È drammatico anche il ritrovarci, il sentirci così meschini. Il mio piccolo dramma unito al Suo. Ma credo che Lui gongoli anche di questa pochezza perché se noi siamo “povertà” la sua ricchezza risplende maggiormente.
(p.Albino Candido, Diario di un pellegrino carnico, p.323)

 

Quando pensiamo alla purezza ed alla grandezza di Dio e siamo consapevoli della nostra meschinità, ci viene spontaneo rattristarci.
Gesù ha detto: “Siate perfetti come perfetto è il Padre Celeste…”
Spesso vediamo questa infinita differenza tra noi ed i Padre come un dramma esistenziale che preme sul nostro animo angosciato e ci fa sentire molto a disagio.
Vorremmo essere puri, ma non lo siamo, altruisti, ma ci sentiamo egoisti, misericordiosi e ferventi ma ci ritroviamo interiormente aridi.

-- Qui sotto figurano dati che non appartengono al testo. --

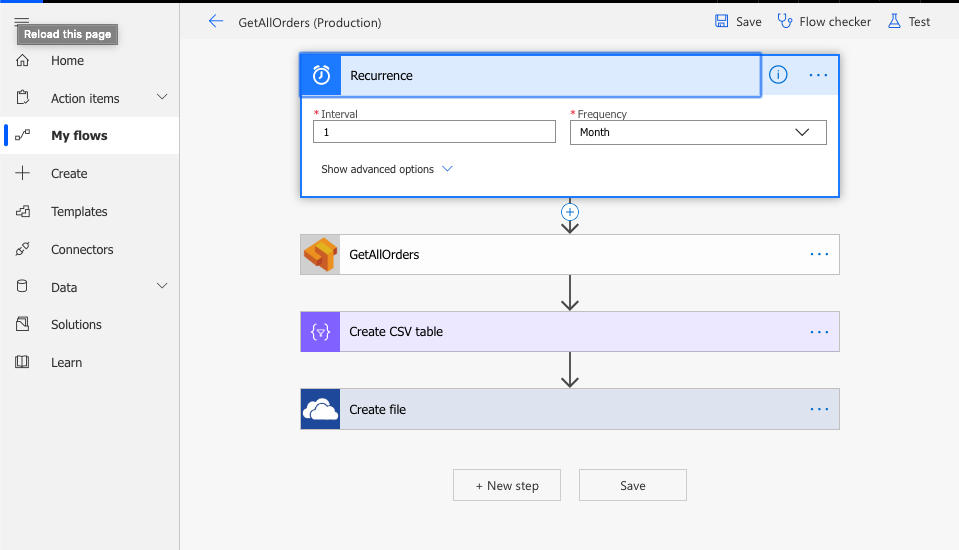Expand Show advanced options

[386, 169]
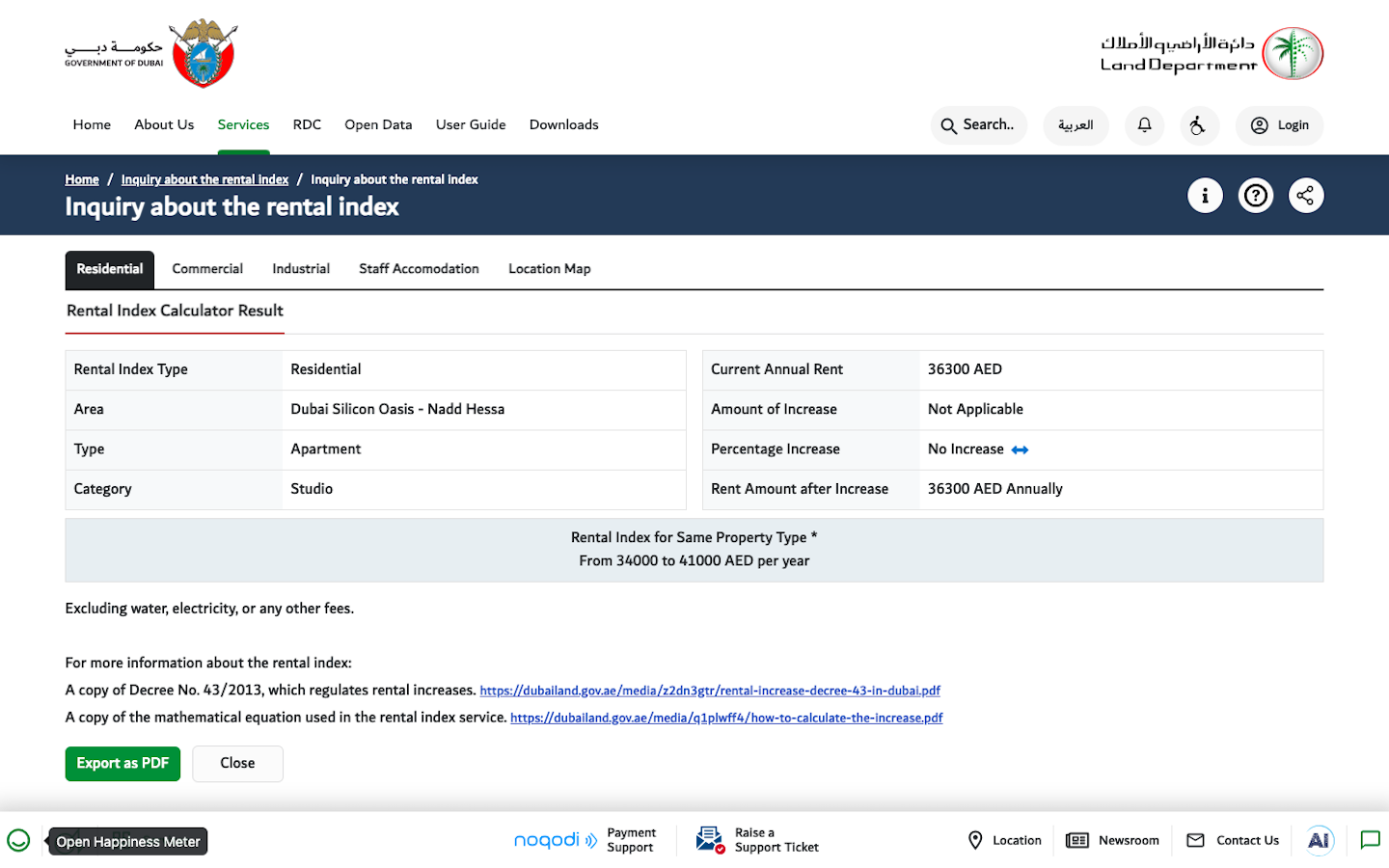Raise a Support Ticket via the envelope icon
This screenshot has width=1389, height=868.
(710, 839)
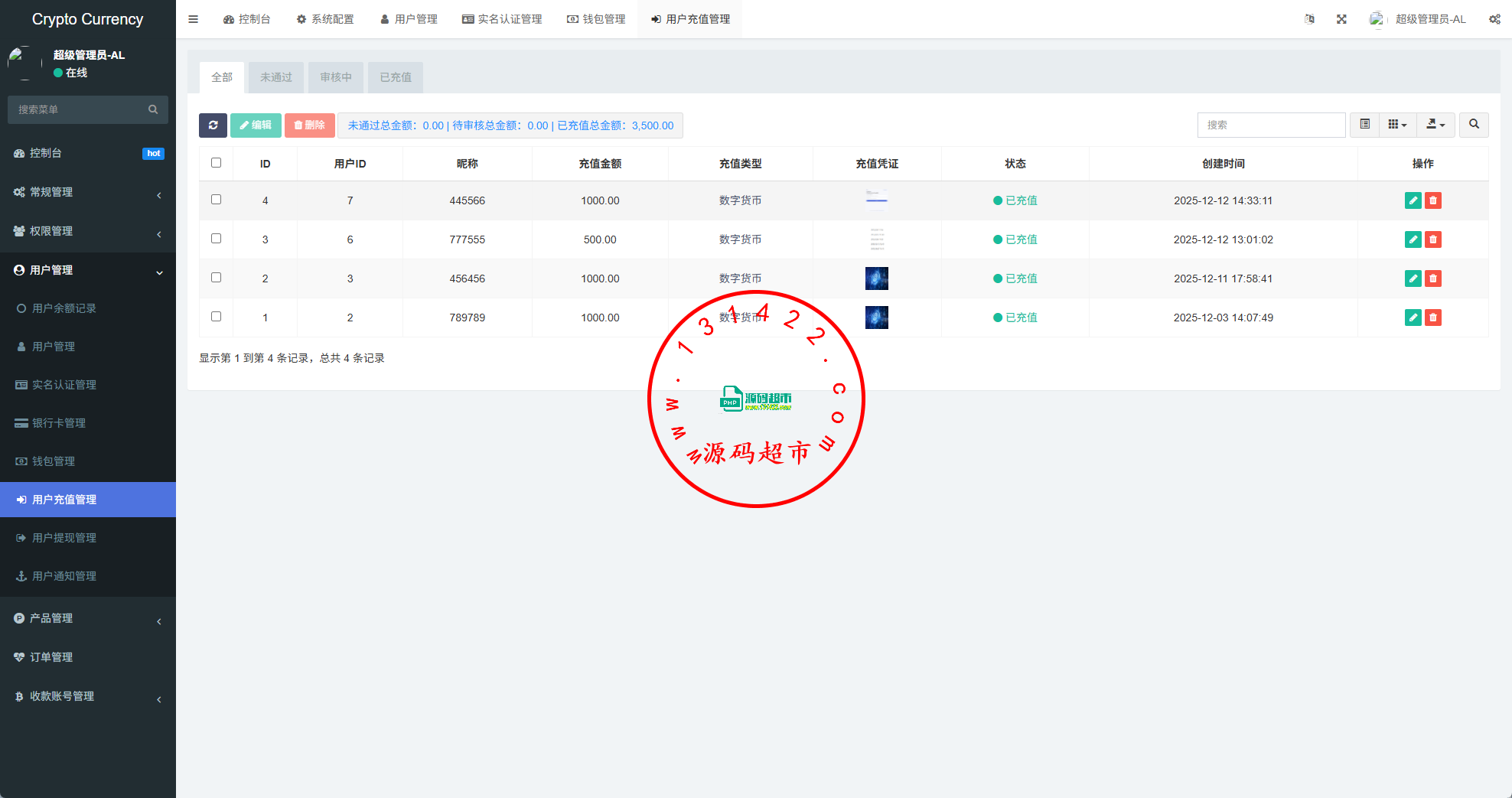Check the select-all header checkbox
The height and width of the screenshot is (798, 1512).
(x=216, y=163)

Vorremmo essere gioiosi, ma cadiamo spesso nella tristezza, attivi ma spiritualmente pigri…
Tutto ciò Dio lo sa infinitamente meglio di noi, per questo Egli esulta quando vede in noi un barlume di tentativo di conversione sincera nell’umiltà di riconoscerci per quello che siamo.
Quando siamo consapevoli che senza di Lui non possiamo nulla, per cui ci affidiamo completamente a Lui e gli offriamo tutte le nostre colpe e fragilità, è allora che può intervenire ed agire in noi per condurci verso la serenità interiore e la salvezza eterna…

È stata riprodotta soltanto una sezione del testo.